La cour d’appel de Séoul a réduit jeudi de huit ans la peine de Han Duck-soo, ancien Premier ministre sud-coréen, la ramenant à 15 ans de prison dans l’affaire liée à la proclamation de la loi martiale par l’ex-président Yoon Suk Yeol. Le tribunal a toutefois maintenu l’essentiel des condamnations prononcées contre lui, estimant qu’il avait participé à des faits liés à l’insurrection.
Âgé de 76 ans, Han Duck-soo est détenu depuis sa condamnation initiale en janvier. La nouvelle décision, rendue dans la capitale sud-coréenne, intervient alors que l’ancien haut responsable contestait une peine de 23 ans qu’il jugeait excessivement lourde. Il avait été reconnu coupable d’insurrection, mais aussi de faux témoignage et de falsification d’un document officiel.
Selon le juge présidant l’audience, la réduction de peine tient notamment au fait que Han Duck-soo avait passé « plus de 50 ans en tant que fonctionnaire » avant la déclaration de loi martiale. La cour a également estimé que les éléments du dossier ne permettaient pas d’établir qu’il avait joué un rôle plus actif dans l’insurrection, en la préparant à l’avance ou en la dirigeant de manière systématique.
Pour autant, le magistrat a souligné que l’ancien Premier ministre avait « abandonné les graves responsabilités liées à l’autorité et à la fonction qui lui avaient été confiées » pour se ranger du côté des personnes impliquées dans les actes d’insurrection. Han Duck-soo, vêtu d’une chemise blanche et d’un costume sombre sans cravate, a écouté le verdict sans réaction apparente.
La déclaration de loi martiale décidée par Yoon Suk Yeol en décembre 2024 avait brièvement suspendu le pouvoir civil et plongé la Corée du Sud dans le chaos. Elle n’avait duré qu’environ six heures, les députés de l’opposition ayant rapidement voté son annulation. Cet épisode a ouvert une crise politique majeure dans le pays.
Lors de son premier procès, Han Duck-soo avait nié toute faute sur la plupart des chefs d’accusation, à l’exception du faux témoignage. En novembre, il avait affirmé regretter de n’avoir pas pu empêcher Yoon Suk Yeol de décréter la loi martiale, tout en assurant qu’il « n’avait jamais accepté cela ni tenté d’aider » l’ancien président.

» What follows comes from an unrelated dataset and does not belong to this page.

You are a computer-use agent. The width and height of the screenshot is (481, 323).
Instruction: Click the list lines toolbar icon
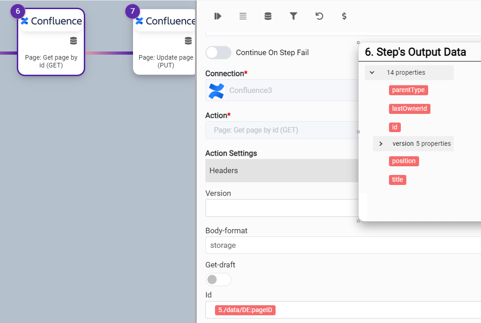point(243,16)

Technocrate chevronné, Han Duck-soo a occupé des postes de premier plan sous cinq présidents. Il avait ensuite été désigné président par intérim après la destitution de Yoon, avant d’être lui-même visé par une procédure d’impeachment pour avoir, selon ses détracteurs, facilité la proclamation de la loi martiale. La Cour constitutionnelle avait finalement annulé cette destitution, lui restituant ses pouvoirs avant sa démission pour se lancer dans la course à l’élection présidentielle anticipée de juin.
Il avait toutefois mis fin à sa candidature, sur fond de divisions au sein du camp conservateur. De son côté, Yoon Suk Yeol fait face à huit procédures distinctes et a été condamné à la prison à vie en février pour avoir, selon la justice, orchestré une insurrection. L’ancien procureur a rejeté les accusations, affirmant avoir agi dans le cadre de ses prérogatives présidentielles et pour alerter sur l’obstruction des partis d’opposition.
Dans une déclaration après sa condamnation, Yoon a présenté ses excuses pour les « frustrations et les difficultés » causées à la population par son décret, tout en disant maintenir la « sincérité et le but » de sa décision. L’affaire continue ainsi de peser lourdement sur la scène politique sud-coréenne.